§ TASK DETAILS
From the records below, print exactly the lines starting at the one containing "Instruction: Click the Settings gear icon" and ending at the one containing "The width and height of the screenshot is (1657, 728).", ends included, and nothing else.

• • •

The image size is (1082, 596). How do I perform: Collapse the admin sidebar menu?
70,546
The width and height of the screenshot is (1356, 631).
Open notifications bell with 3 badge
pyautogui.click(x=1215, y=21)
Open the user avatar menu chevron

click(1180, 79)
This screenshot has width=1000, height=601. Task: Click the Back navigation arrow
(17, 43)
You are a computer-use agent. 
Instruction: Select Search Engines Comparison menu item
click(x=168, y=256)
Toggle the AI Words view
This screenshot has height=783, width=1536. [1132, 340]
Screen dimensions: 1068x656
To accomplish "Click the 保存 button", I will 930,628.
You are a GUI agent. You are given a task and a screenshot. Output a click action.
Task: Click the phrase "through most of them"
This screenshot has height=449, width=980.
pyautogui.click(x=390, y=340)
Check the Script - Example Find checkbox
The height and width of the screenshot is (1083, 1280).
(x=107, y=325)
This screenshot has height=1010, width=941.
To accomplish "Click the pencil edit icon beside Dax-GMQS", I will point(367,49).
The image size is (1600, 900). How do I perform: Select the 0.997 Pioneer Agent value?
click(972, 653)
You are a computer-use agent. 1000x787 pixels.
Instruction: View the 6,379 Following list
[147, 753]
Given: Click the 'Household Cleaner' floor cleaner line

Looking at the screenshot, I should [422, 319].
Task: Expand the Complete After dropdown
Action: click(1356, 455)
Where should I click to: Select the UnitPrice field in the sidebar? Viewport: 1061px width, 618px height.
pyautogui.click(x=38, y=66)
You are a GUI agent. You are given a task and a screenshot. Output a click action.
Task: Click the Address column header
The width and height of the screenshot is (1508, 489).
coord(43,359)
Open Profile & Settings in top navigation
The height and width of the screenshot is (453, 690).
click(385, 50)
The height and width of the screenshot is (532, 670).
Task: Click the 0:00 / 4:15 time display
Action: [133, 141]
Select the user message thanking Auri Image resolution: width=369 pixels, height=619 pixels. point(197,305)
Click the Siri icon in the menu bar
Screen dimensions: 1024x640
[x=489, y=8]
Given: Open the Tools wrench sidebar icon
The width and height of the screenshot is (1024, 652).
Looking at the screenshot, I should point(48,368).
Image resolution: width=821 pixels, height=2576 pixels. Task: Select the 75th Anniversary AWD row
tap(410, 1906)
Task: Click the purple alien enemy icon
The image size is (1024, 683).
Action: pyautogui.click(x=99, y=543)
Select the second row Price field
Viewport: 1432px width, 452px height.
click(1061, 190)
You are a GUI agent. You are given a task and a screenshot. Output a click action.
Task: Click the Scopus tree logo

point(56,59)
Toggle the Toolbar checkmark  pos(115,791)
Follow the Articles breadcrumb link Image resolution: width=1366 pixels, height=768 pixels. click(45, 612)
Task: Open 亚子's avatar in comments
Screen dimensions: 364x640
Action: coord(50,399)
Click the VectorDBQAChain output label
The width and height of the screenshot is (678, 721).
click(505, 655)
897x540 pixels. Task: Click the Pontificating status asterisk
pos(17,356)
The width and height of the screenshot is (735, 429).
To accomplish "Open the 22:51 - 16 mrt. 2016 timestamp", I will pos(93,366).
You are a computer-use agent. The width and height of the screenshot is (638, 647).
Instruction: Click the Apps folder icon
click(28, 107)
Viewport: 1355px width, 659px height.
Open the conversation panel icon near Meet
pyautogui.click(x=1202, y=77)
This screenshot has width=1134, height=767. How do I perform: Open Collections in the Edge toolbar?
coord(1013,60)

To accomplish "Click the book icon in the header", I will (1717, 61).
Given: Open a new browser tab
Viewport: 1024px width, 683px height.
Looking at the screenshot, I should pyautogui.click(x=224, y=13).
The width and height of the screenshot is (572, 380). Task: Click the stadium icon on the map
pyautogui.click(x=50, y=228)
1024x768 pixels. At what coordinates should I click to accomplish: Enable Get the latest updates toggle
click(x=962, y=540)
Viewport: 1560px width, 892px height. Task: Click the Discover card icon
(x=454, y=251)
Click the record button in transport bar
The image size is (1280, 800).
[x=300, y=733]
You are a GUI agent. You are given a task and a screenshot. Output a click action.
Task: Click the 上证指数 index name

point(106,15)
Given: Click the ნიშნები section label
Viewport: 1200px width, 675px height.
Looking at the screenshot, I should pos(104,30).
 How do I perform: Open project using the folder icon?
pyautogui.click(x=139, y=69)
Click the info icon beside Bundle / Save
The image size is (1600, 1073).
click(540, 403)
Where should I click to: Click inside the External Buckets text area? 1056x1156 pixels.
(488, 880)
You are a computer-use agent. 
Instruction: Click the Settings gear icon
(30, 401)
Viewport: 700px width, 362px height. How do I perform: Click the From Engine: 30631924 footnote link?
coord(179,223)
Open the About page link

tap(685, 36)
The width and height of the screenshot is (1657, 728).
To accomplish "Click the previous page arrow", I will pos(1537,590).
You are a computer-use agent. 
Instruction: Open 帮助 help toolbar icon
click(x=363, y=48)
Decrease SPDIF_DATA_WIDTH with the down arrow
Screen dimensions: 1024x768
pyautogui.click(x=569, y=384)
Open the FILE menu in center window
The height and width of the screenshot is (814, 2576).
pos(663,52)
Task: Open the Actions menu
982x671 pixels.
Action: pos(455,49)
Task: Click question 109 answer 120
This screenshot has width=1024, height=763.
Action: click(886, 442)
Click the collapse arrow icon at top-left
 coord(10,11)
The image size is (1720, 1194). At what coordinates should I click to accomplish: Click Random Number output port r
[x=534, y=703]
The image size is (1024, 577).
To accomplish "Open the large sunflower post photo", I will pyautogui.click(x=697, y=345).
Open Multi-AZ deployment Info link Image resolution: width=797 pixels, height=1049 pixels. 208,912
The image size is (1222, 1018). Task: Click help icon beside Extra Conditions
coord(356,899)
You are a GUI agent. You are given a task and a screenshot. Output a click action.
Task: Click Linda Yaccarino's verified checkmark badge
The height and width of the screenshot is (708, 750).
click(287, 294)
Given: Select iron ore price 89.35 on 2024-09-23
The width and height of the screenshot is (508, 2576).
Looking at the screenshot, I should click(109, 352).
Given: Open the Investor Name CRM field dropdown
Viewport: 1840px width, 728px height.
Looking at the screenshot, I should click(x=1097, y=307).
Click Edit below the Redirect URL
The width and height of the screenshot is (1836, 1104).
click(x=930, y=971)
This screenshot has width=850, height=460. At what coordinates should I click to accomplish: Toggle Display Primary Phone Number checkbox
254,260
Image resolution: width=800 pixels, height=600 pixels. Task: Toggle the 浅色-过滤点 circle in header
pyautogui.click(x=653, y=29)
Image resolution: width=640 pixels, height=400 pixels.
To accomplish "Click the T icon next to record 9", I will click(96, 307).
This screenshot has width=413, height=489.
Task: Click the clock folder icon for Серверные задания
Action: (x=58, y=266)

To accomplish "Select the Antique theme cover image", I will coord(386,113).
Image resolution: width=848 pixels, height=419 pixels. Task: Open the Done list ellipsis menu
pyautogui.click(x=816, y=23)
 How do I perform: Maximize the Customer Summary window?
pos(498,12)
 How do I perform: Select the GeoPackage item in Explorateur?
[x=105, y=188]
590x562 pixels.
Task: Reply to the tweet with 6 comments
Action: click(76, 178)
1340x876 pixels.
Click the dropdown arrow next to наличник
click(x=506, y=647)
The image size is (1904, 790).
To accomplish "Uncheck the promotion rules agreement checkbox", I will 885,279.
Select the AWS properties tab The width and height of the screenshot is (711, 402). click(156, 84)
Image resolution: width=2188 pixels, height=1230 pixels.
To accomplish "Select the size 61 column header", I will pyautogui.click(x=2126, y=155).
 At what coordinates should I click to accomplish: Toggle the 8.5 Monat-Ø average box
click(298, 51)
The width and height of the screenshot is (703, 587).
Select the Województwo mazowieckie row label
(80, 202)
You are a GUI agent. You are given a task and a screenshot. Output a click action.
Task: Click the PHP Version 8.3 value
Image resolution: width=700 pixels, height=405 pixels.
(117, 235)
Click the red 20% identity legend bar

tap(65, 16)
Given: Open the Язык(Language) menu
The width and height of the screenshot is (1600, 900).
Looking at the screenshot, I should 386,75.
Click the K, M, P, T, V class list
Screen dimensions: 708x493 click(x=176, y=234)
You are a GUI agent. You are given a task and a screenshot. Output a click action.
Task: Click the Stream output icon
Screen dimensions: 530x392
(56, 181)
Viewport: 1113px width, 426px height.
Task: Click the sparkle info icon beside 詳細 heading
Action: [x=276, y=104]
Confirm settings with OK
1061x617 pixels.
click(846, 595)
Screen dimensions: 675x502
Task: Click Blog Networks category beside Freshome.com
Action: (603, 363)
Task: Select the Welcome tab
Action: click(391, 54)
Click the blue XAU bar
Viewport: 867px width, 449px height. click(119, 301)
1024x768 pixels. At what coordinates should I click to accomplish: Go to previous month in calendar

• • •

§ EXERCISE SOLUTION
Instruction: Click the Settings gear icon
(30, 401)
Viewport: 700px width, 362px height. How do I perform: Click the From Engine: 30631924 footnote link?
coord(179,223)
Open the About page link

tap(685, 36)
The width and height of the screenshot is (1657, 728).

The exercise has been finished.